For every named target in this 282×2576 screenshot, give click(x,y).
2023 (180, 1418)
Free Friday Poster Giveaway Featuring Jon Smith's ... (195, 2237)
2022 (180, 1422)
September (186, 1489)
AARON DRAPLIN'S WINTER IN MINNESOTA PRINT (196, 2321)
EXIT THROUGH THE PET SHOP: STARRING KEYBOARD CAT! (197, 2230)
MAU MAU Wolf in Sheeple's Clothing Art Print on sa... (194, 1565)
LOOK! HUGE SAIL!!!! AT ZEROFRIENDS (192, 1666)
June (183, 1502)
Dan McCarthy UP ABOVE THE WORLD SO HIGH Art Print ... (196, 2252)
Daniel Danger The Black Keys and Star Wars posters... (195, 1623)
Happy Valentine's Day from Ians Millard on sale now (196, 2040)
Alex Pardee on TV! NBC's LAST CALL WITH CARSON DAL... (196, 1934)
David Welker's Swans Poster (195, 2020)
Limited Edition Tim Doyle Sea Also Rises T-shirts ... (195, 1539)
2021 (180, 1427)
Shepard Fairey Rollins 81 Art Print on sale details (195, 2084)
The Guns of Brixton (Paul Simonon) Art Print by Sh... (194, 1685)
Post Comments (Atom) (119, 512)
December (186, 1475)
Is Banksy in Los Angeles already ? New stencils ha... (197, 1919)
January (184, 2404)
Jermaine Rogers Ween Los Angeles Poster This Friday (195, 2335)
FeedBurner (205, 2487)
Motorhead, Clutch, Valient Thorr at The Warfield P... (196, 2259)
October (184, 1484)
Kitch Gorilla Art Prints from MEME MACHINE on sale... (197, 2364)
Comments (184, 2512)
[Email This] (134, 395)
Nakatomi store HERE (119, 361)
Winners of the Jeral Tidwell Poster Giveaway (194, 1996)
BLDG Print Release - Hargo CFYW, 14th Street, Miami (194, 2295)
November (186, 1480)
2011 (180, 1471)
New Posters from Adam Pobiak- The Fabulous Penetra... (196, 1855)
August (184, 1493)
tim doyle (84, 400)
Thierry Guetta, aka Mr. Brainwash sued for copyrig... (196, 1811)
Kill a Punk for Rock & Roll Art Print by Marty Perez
★ ★ ★ ★
Aim of the task: Reproduce exactly the lines above from the line with "September (186, 1489)" to the line with "Alex Pardee on", including both, and add nothing.

Exercise solution:
September (186, 1489)
AARON DRAPLIN'S WINTER IN MINNESOTA PRINT (196, 2321)
EXIT THROUGH THE PET SHOP: STARRING KEYBOARD CAT! (197, 2230)
MAU MAU Wolf in Sheeple's Clothing Art Print on sa... (194, 1565)
LOOK! HUGE SAIL!!!! AT ZEROFRIENDS (192, 1666)
June (183, 1502)
Dan McCarthy UP ABOVE THE WORLD SO HIGH Art Print ... (196, 2252)
Daniel Danger The Black Keys and Star Wars posters... (195, 1623)
Happy Valentine's Day from Ians Millard on sale now (196, 2040)
Alex Pardee on TV! NBC's LAST CALL WITH CARSON DAL... (196, 1934)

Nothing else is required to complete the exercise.